● **REQUIRED ACTION**
Please quote the data word for word, from the line containing "Find the location of a particular element. The" through the end of the data, both included, and leave the pictures out.

● **INFORMATION PROVIDED**
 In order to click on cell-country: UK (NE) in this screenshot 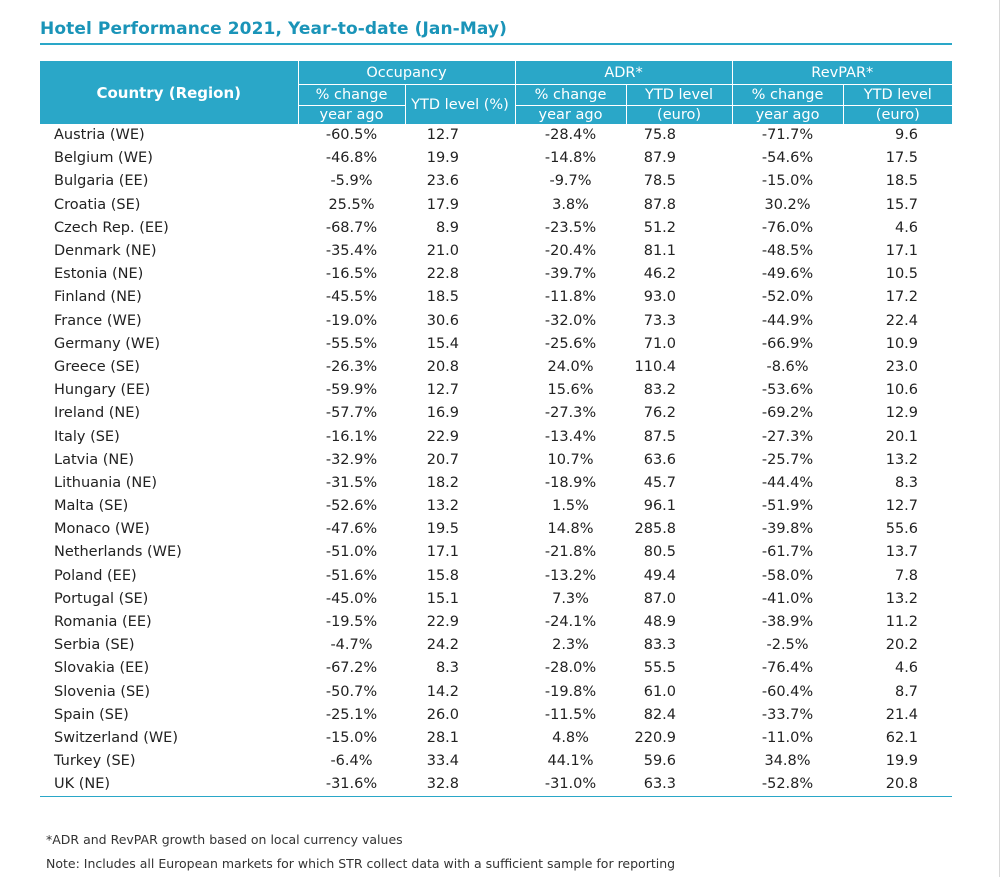, I will do `click(169, 786)`.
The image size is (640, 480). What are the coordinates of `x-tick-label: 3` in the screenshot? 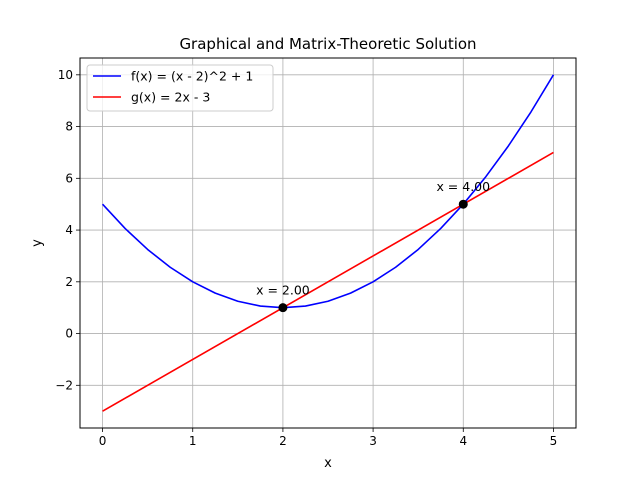 It's located at (373, 441).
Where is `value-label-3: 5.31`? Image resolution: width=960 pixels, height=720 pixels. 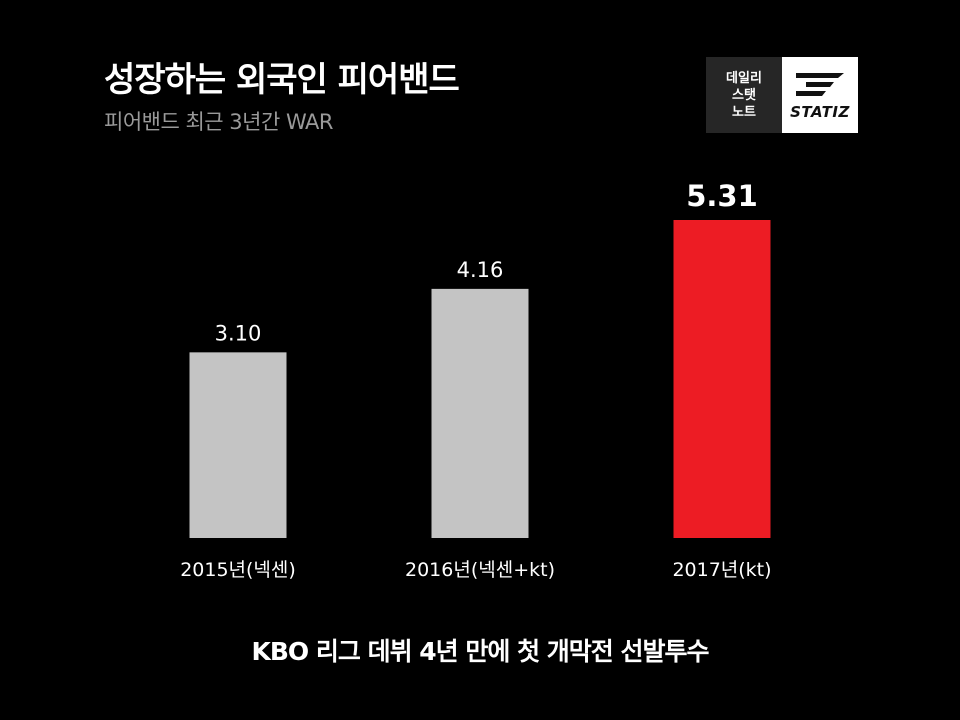 value-label-3: 5.31 is located at coordinates (722, 196).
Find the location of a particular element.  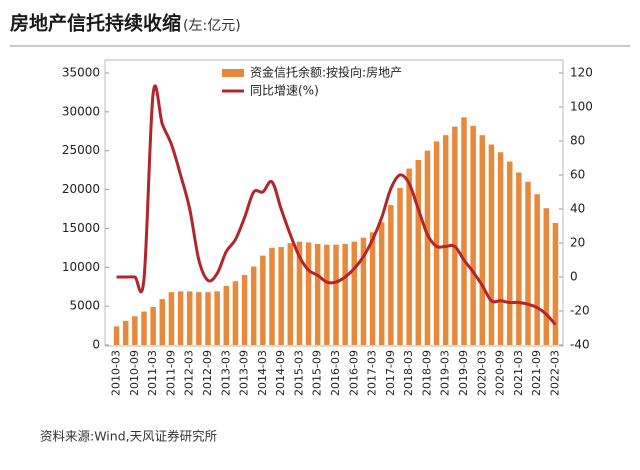

x-tick-label: 2020-09 is located at coordinates (500, 373).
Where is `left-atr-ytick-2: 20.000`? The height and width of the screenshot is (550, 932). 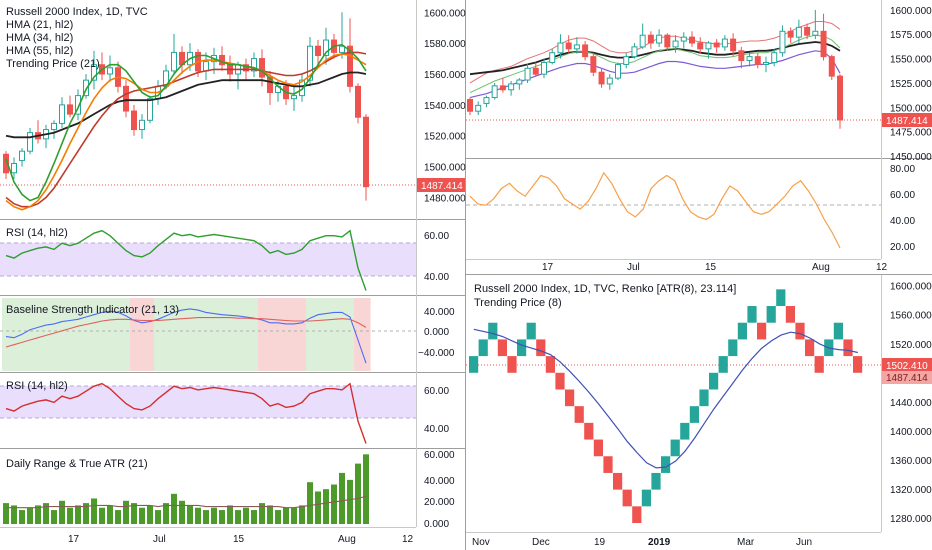 left-atr-ytick-2: 20.000 is located at coordinates (440, 502).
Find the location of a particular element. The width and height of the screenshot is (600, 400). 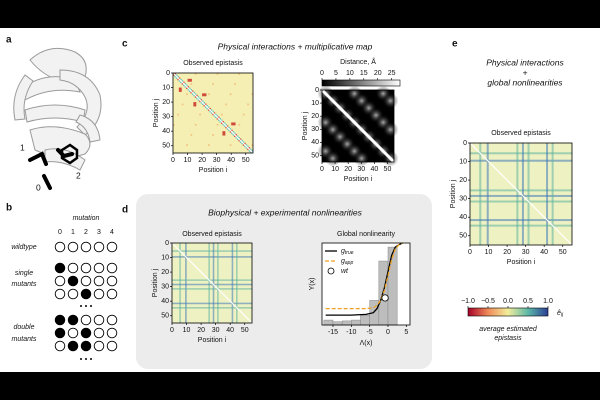

colorbar-tick-label: 0.0 is located at coordinates (508, 302).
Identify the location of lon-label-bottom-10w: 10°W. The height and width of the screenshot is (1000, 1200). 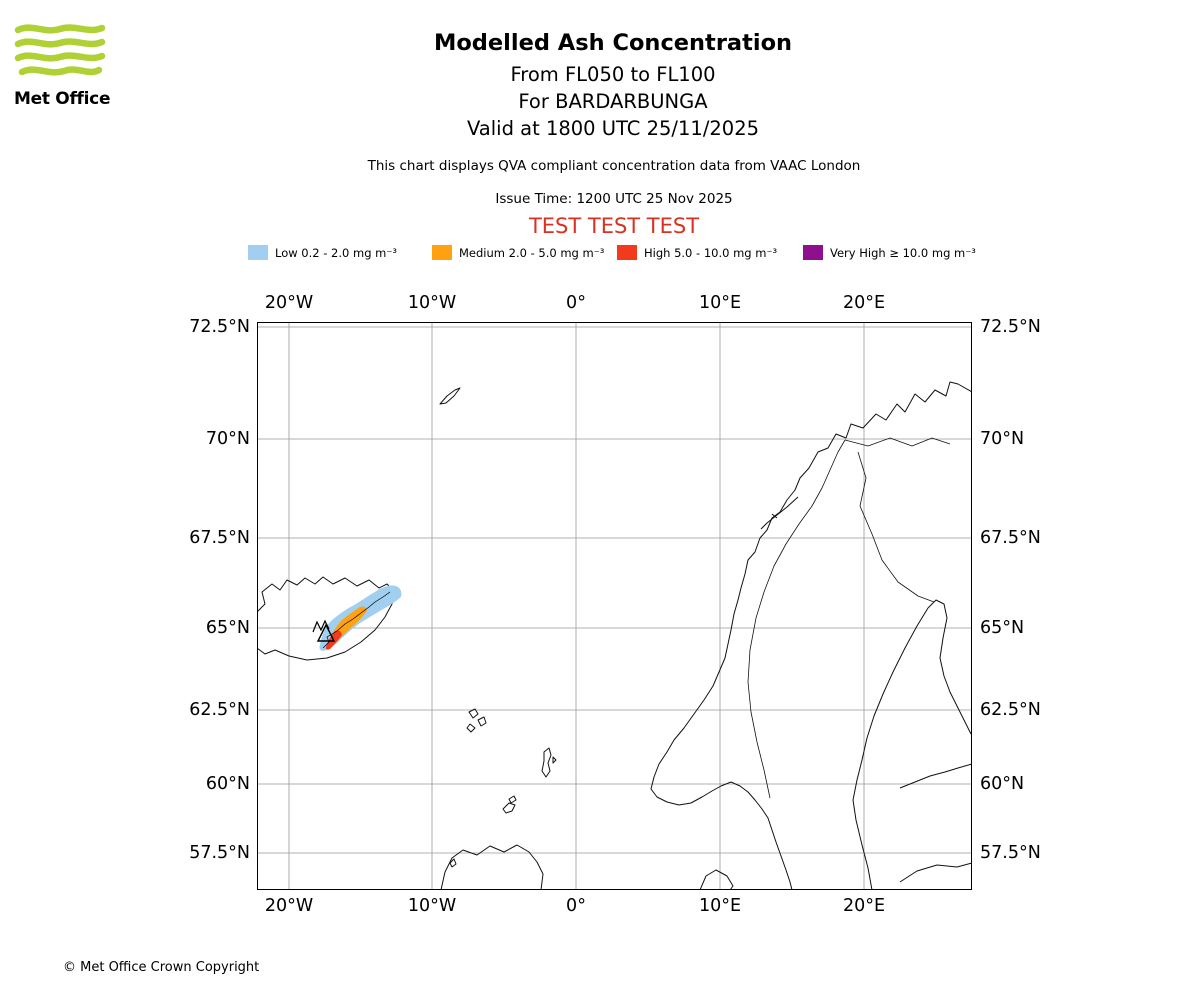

● **RESPONSE**
Find the location of a particular element. The width and height of the screenshot is (600, 400). 

colorbar-tick-label: 0.0 is located at coordinates (508, 302).
Identify the location of lon-label-bottom-10w: 10°W. The height and width of the screenshot is (1000, 1200). 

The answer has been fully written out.